What you have to do: Copy the listing from the line containing "This screenshot has height=1079, width=1080." through the line containing "Select lap 1 row number", both included, and reproduce them without changes.

Data shown:
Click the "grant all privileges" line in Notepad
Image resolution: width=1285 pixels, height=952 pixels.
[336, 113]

---

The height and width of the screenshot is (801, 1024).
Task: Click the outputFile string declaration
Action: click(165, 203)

==

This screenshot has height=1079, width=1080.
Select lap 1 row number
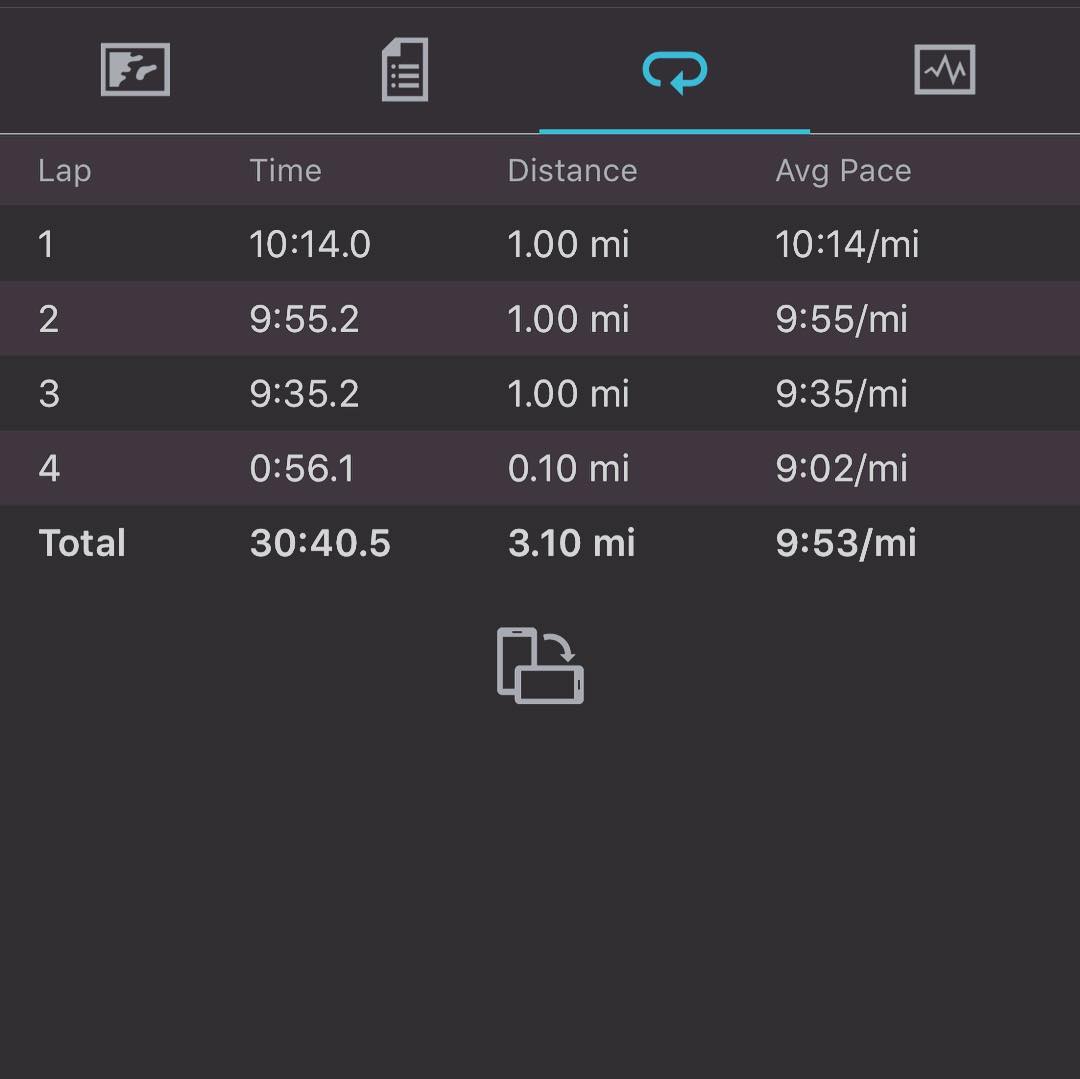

Expected output:
This screenshot has height=1079, width=1080.
Select lap 1 row number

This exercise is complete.